Qué se pide
Reescribe las líneas del listado desde la que contiene "The image size is (645, 1055)." hasta la que contiene "tap(965, 478)", ambas incluidas, sustituyendo "Redo" por "Undo" sin modificar nada más.

(Registros de posición objetivo)
►
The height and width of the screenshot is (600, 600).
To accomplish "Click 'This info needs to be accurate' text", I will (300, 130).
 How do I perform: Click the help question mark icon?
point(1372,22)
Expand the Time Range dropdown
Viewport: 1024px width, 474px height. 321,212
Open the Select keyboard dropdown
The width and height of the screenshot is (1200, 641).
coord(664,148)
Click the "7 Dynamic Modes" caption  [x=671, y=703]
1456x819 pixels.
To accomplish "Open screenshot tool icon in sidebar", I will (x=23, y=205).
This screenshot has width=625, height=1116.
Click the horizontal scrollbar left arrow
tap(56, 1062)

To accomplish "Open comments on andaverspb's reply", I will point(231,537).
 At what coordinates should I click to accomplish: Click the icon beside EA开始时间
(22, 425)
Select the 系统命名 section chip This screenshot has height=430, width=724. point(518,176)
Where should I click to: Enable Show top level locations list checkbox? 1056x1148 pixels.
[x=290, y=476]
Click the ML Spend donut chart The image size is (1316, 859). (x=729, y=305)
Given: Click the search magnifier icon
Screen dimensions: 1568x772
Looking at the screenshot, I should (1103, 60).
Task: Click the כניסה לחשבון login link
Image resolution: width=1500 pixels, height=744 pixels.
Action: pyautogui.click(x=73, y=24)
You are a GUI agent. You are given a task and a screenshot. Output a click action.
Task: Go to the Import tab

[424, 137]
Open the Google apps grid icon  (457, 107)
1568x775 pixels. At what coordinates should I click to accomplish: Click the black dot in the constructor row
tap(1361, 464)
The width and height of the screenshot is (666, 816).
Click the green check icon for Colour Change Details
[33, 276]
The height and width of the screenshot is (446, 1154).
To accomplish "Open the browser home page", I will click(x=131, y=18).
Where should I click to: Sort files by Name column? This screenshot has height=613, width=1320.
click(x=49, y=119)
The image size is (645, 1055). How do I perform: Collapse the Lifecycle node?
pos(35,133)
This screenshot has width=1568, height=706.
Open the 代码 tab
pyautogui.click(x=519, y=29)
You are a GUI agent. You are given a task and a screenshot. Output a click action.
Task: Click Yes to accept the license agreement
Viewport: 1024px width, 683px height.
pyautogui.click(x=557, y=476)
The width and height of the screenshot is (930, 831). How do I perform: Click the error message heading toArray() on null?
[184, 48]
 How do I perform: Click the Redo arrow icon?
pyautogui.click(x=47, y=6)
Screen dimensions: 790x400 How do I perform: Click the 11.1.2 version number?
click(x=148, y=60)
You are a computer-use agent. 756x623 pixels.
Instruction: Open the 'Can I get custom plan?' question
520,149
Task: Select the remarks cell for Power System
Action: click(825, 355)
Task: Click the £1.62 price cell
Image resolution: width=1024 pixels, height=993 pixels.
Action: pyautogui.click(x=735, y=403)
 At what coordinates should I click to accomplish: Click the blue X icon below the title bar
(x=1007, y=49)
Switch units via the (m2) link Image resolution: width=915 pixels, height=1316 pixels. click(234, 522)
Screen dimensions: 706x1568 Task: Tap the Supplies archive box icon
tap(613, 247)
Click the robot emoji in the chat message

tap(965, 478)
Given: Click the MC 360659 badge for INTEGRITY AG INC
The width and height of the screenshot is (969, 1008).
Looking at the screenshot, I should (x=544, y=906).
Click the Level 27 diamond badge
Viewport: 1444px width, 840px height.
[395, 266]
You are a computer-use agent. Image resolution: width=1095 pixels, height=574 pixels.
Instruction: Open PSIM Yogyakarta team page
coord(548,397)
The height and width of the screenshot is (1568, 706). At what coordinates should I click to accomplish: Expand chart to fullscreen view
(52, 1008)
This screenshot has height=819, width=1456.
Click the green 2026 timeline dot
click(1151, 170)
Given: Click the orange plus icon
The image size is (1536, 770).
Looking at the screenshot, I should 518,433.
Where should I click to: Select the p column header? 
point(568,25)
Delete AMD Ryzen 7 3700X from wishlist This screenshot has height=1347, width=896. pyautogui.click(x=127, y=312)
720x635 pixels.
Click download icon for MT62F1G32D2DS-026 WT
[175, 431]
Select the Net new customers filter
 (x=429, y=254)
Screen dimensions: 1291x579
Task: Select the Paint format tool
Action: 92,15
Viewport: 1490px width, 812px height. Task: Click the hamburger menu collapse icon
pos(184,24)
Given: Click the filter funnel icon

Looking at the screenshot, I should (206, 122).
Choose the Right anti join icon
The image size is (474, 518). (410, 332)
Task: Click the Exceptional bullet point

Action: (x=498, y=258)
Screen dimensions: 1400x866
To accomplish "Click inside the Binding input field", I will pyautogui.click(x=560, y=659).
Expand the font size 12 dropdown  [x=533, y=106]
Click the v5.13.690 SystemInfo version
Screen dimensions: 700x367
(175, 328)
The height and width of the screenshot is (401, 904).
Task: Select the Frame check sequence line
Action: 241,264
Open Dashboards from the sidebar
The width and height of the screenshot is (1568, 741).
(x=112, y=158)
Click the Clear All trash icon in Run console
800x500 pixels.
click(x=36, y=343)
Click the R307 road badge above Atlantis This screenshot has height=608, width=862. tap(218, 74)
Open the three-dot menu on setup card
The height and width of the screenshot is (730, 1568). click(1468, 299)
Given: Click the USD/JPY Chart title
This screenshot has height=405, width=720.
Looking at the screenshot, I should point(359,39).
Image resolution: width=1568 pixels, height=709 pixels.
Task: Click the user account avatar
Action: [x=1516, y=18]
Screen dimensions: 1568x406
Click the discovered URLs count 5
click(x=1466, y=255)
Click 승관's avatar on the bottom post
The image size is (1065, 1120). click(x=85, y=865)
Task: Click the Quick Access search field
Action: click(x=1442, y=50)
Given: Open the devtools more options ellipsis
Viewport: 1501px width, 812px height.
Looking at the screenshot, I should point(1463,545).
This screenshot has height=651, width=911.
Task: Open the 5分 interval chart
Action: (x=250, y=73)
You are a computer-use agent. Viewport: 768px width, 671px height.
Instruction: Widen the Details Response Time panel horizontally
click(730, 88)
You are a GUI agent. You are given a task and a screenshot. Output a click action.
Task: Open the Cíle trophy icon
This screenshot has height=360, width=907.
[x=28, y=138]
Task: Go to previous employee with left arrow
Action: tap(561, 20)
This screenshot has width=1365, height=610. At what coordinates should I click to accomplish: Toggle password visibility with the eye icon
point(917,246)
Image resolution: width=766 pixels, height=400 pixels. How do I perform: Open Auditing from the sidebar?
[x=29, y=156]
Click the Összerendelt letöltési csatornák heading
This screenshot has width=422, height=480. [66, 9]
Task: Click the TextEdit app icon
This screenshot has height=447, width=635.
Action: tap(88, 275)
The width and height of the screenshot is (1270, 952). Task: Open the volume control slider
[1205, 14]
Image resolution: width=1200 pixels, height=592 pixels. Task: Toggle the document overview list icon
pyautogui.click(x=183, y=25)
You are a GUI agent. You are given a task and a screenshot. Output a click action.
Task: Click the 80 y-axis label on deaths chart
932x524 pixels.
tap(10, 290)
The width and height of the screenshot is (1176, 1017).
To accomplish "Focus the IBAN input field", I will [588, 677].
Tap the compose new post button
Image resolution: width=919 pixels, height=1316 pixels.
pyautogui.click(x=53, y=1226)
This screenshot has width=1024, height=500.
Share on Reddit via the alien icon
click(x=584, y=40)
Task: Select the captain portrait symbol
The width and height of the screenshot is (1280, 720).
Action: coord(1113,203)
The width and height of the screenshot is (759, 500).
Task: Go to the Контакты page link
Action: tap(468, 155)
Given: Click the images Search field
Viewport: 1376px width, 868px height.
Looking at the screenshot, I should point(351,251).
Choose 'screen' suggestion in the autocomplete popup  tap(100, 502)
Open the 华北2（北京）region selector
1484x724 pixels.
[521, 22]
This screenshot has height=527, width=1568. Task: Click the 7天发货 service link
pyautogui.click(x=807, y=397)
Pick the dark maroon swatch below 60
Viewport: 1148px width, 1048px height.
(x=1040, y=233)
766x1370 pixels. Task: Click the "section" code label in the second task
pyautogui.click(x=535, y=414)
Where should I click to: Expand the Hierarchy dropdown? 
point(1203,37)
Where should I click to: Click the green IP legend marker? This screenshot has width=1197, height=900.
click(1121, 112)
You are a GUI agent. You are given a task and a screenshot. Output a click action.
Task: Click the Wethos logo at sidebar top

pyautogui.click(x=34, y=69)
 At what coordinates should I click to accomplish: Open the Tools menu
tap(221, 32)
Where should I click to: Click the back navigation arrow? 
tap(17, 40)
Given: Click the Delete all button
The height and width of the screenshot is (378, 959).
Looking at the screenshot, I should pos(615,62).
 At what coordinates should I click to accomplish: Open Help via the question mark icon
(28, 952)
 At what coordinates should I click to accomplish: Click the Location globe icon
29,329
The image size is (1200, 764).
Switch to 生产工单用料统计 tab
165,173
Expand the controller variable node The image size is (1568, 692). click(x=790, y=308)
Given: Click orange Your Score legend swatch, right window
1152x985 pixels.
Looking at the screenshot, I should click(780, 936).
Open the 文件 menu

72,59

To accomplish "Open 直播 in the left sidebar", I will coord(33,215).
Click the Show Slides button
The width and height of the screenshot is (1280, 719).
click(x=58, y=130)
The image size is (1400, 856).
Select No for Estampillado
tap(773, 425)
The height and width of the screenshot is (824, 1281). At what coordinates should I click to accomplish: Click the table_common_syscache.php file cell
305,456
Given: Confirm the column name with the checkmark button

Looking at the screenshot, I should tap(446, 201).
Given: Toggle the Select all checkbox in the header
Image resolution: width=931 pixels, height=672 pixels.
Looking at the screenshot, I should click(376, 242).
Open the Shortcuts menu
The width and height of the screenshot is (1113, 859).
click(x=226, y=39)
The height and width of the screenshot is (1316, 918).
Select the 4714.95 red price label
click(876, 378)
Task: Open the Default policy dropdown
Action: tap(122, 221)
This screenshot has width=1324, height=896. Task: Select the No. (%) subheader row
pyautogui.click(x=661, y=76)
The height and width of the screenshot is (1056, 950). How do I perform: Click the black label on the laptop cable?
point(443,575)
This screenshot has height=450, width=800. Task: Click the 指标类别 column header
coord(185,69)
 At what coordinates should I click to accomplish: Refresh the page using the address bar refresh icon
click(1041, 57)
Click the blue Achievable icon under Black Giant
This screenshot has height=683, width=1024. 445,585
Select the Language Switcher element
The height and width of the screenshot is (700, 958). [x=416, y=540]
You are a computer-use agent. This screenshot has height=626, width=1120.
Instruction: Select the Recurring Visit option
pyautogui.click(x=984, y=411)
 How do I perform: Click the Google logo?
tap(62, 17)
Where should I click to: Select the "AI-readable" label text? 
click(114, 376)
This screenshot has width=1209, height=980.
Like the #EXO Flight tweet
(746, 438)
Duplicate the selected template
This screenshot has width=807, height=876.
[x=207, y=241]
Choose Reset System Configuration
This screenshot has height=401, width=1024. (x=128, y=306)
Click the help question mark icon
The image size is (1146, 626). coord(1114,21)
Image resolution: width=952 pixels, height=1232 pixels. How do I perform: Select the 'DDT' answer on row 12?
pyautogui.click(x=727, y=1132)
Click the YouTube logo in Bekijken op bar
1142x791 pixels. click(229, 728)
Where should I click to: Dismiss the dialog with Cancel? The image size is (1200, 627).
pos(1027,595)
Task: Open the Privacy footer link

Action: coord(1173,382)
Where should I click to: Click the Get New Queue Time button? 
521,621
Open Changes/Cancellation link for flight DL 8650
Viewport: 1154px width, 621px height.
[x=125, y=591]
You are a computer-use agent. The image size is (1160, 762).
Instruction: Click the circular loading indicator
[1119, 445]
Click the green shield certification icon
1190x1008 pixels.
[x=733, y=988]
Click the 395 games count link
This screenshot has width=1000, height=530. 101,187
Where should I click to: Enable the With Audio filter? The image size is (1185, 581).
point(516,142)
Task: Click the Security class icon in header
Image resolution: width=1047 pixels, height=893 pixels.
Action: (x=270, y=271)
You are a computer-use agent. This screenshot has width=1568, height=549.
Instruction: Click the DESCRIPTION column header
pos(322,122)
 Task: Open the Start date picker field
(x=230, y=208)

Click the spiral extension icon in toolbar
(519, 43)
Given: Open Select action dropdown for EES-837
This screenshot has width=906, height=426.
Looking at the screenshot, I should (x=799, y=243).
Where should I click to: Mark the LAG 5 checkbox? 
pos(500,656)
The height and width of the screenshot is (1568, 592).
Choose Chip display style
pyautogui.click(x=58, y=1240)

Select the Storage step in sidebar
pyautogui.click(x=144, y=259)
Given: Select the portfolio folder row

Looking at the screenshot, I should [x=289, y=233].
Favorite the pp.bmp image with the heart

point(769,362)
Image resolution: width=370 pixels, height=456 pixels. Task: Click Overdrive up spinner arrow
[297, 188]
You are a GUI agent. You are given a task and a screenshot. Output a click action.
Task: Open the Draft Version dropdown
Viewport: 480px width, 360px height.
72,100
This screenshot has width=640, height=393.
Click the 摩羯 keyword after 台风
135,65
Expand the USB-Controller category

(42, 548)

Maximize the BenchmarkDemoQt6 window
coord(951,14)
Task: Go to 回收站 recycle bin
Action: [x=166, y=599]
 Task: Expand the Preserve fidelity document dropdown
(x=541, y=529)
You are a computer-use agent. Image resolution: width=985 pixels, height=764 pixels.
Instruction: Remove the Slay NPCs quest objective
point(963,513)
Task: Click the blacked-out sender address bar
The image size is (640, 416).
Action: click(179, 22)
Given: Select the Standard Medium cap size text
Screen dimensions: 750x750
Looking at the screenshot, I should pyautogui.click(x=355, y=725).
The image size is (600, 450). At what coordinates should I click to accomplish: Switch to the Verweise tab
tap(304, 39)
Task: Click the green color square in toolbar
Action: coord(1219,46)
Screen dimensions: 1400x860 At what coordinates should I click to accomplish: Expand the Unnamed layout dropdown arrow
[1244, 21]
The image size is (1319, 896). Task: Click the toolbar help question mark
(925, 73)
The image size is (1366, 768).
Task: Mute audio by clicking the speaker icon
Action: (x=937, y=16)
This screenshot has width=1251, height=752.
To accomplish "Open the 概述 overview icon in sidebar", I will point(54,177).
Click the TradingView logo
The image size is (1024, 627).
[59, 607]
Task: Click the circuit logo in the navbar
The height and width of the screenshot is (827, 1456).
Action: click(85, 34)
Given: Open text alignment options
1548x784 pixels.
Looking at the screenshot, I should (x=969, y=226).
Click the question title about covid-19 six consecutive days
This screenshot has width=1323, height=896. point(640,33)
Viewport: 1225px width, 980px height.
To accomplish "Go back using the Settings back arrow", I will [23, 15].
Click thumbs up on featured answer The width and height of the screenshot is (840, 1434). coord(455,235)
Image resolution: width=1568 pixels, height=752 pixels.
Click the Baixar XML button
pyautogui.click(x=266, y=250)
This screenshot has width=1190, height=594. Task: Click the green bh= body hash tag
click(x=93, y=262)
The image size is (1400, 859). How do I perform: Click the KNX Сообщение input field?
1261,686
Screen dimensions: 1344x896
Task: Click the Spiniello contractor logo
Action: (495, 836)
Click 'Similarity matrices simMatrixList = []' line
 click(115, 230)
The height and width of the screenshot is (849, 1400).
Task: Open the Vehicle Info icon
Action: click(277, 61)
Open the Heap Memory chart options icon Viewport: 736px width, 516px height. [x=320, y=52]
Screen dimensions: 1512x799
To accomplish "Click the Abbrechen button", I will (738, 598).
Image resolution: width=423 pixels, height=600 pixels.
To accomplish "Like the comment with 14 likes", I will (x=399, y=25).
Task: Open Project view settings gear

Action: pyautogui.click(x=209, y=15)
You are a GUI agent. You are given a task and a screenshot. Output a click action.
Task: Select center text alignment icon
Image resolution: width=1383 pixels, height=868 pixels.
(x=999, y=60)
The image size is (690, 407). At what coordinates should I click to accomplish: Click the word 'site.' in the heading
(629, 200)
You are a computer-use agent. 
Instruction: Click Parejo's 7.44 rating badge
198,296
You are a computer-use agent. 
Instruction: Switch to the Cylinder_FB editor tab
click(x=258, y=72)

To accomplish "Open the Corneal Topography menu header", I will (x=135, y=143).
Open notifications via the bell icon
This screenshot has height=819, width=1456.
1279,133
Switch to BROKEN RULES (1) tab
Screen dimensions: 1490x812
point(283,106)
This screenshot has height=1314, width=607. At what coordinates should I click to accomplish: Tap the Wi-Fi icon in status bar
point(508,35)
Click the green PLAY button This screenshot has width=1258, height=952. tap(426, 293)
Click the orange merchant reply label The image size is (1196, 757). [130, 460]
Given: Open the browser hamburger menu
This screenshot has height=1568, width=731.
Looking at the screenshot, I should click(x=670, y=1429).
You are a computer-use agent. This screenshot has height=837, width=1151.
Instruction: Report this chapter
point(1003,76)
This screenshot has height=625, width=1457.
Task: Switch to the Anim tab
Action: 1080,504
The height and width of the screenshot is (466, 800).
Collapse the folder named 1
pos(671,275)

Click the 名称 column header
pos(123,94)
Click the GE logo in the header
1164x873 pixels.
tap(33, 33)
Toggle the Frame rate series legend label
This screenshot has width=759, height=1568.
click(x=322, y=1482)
◄
Salida correcta
The image size is (645, 1055). How do I perform: Collapse the Lifecycle node?
pos(35,133)
This screenshot has width=1568, height=706.
Open the 代码 tab
pyautogui.click(x=519, y=29)
You are a GUI agent. You are given a task and a screenshot. Output a click action.
Task: Click Yes to accept the license agreement
Viewport: 1024px width, 683px height.
pyautogui.click(x=557, y=476)
The width and height of the screenshot is (930, 831). How do I perform: Click the error message heading toArray() on null?
[184, 48]
 How do I perform: Click the Undo arrow icon?
pyautogui.click(x=47, y=6)
Screen dimensions: 790x400 How do I perform: Click the 11.1.2 version number?
click(x=148, y=60)
You are a computer-use agent. 756x623 pixels.
Instruction: Open the 'Can I get custom plan?' question
520,149
Task: Select the remarks cell for Power System
Action: click(825, 355)
Task: Click the £1.62 price cell
Image resolution: width=1024 pixels, height=993 pixels.
Action: pyautogui.click(x=735, y=403)
 At what coordinates should I click to accomplish: Click the blue X icon below the title bar
(x=1007, y=49)
Switch units via the (m2) link Image resolution: width=915 pixels, height=1316 pixels. click(234, 522)
Screen dimensions: 706x1568 Task: Tap the Supplies archive box icon
tap(613, 247)
Click the robot emoji in the chat message

tap(965, 478)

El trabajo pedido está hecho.